White House officials told the AP that Biden was trying to be restrained in using mandates to ensure that they would be well-received by the public. He didn’t, for example, mandate vaccines for air travel.

But that doesn’t mean he won’t become even more aggressive about requiring vaccines in order to participate in aspects of American life. Vaccine mandates are “the right lever at the right time,” deputy director of strategic communications and engagement for the White House COVID-19 response Ben Wakana said.

Vaccination rate jumps twofold

Between what Biden has done so far, along with rising concerns over the delta variant of COVID-19, the rate of vaccinations in the U.S. doubled this month to 450,000 a day, the AP reported.

Meanwhile, the White House is openly encouraging the private sector to require vaccinations for employees, something that a Kaiser poll says the public narrowly favors, 51% to 45%. And Biden is mulling whether to require teachers to be vaccinated as kids begin returning to school for the fall.

According to Kaiser, about one-fourth of those who are unvaccinated said they would probably get the vaccine by the end of the year.

And up to one-third said they would be more likely to get the shots if they obtained full, permanent approval from the Food and Drug Administration (FDA) instead of the emergency authorization they now have.

Attitudes toward shots dividing America

Public health experts see mandates as justified because the vaccines seem to be effective, especially at preventing hospitalizations and deaths from the virus.

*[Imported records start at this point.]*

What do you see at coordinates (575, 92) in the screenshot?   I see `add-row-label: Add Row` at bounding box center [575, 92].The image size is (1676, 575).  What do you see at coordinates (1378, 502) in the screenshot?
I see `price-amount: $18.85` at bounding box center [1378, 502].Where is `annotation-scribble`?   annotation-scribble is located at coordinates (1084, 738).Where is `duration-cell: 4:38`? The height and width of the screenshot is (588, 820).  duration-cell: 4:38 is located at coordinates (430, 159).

“The country is completely fatigued with lockdowns, business closures and masking,” professor of health law at Georgetown University Lawrence Gostin told the AP, “and vaccines are literally our only tool. We’ve tried masking, distancing, occupancy limits, even entire lockdowns now for coming along nearly two years. And the virus just keeps raging back. And the vaccines are the only thing we have now to defeat the virus. We need to use that tool and we need to use it vigorously. And I think there will be large public support for that.”

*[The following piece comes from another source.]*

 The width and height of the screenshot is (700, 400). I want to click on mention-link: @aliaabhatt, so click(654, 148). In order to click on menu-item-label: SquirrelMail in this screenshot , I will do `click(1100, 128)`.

Americans’ attitudes toward vaccines have become yet another thing that divides them. It’s now the minority who oppose vaccines and remain unvaccinated, but it’s a very vocal minority with the ability to cause major headaches for Biden if he forces the issue.

That’s because mandates like these for vaccines and face masks fly in the face of Americans’ constitutional freedoms and portend a government that increasingly thinks it has the right to impose its will on its people. If more than a vocal minority don’t wake up soon, we may lose our freedoms permanently in the name of so-called safety.